Size / / /

The Night Guest coverIcelandic speculative fiction in translation has begun to make its mark on the Anglophone literary world, especially in the realm of horror fiction. Since 2012, English-language readers have been able to enjoy novels and stories by such Icelandic authors as Andri Snær Magnason, Yrsa Sigurðardóttir, Sjón, Steinar Bragi, Alexander Dan Vilhjálmsson, and now Hildur Knútsdóttir. Thanks, as well, to the 2023 anthology Nordic Visions, Anglophone readers can get an even better sense of the range of Nordic SFT available to them.

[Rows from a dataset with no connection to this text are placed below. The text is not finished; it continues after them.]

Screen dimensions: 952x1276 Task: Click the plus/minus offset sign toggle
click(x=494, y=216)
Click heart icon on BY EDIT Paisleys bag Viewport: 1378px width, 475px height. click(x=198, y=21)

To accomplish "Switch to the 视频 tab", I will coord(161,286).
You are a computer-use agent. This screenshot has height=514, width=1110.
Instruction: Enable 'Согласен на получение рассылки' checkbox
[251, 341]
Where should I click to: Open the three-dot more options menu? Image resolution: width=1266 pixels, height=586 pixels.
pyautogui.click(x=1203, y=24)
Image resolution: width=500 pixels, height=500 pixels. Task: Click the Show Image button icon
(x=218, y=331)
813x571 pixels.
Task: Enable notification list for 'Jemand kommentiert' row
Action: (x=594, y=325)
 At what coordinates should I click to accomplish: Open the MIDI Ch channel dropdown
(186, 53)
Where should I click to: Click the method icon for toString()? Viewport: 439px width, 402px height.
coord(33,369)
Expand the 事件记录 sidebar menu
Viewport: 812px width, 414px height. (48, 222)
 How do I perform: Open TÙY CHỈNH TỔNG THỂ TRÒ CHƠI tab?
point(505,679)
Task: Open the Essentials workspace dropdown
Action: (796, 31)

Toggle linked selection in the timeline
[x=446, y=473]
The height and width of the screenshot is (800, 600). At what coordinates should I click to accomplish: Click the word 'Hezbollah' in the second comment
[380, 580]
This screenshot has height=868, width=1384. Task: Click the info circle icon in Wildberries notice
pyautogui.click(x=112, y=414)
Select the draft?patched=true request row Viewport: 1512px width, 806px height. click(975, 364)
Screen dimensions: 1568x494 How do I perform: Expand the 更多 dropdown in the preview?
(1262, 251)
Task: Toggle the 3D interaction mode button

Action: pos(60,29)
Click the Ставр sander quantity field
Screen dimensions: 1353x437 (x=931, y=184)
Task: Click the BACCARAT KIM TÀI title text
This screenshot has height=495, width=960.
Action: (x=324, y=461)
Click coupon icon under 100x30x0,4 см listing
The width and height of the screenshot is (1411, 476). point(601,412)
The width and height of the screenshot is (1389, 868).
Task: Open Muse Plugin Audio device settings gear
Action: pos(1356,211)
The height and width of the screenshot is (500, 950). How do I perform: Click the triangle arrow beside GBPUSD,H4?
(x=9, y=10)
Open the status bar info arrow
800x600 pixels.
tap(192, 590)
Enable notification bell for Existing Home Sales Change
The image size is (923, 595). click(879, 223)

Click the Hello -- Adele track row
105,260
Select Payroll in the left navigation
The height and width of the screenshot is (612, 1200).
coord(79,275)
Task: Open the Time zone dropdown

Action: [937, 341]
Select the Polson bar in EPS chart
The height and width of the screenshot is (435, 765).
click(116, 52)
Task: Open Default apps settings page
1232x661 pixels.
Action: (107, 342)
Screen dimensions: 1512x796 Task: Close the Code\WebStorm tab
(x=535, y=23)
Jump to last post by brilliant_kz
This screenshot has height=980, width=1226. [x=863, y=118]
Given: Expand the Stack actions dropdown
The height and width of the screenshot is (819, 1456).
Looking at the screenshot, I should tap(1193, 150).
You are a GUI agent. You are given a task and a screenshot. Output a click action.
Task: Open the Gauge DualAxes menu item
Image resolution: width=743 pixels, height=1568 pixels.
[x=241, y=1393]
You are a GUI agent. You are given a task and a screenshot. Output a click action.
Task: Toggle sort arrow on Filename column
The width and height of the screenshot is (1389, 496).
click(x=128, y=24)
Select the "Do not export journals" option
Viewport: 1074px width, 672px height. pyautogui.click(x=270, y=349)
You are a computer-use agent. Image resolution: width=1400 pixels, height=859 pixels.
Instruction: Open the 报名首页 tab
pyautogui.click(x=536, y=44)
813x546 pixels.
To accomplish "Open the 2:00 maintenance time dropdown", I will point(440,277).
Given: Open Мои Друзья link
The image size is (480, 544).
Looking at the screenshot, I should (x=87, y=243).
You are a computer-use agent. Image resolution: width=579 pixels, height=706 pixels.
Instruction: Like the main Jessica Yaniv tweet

Like the more well-known Nordic horror and thriller texts by Jo Nesbø (Norway) and John Ajvide Lindqvist (Sweden), many of the stories coming out of Iceland feed into the idea of a dark realm intruding onto reality, often driven by murder and revenge. And while Magnason and Sjón’s texts fit more into the science fiction category, those by Sigurðardóttir, Bragi, and Vilhjálmsson are more horror than anything else.

Hildur Knútsdóttir’s first novel available in English—The Night Guest—is the latest in this burgeoning horror tradition, with its slow, deliberate buildup and overwhelming sense of the supernatural overlaid on the daily life of an unsuspecting middle-aged woman, Iðunn. Skillfully translated by Mary Robinette Kowal, the story opens with Iðunn struggling against what she fears is a developing, debilitating disease. Every morning she wakes up feeling like she’s been hit by a truck or dragged on a hundred-mile march. As time goes on, she even finds rust and dirt under her nails, blood on various parts of her body, and massive bruises. Having just broken up with the married man with whom she was having an affair, Iðunn wonders if the stress has gotten to her, but the physical manifestations of violence on her body convince her otherwise. Doctors are no help and all of the tests they run show that she’s healthy, so Iðunn decides to buy a pedometer and activate the tracker on her iPhone to figure out what is happening to her at night.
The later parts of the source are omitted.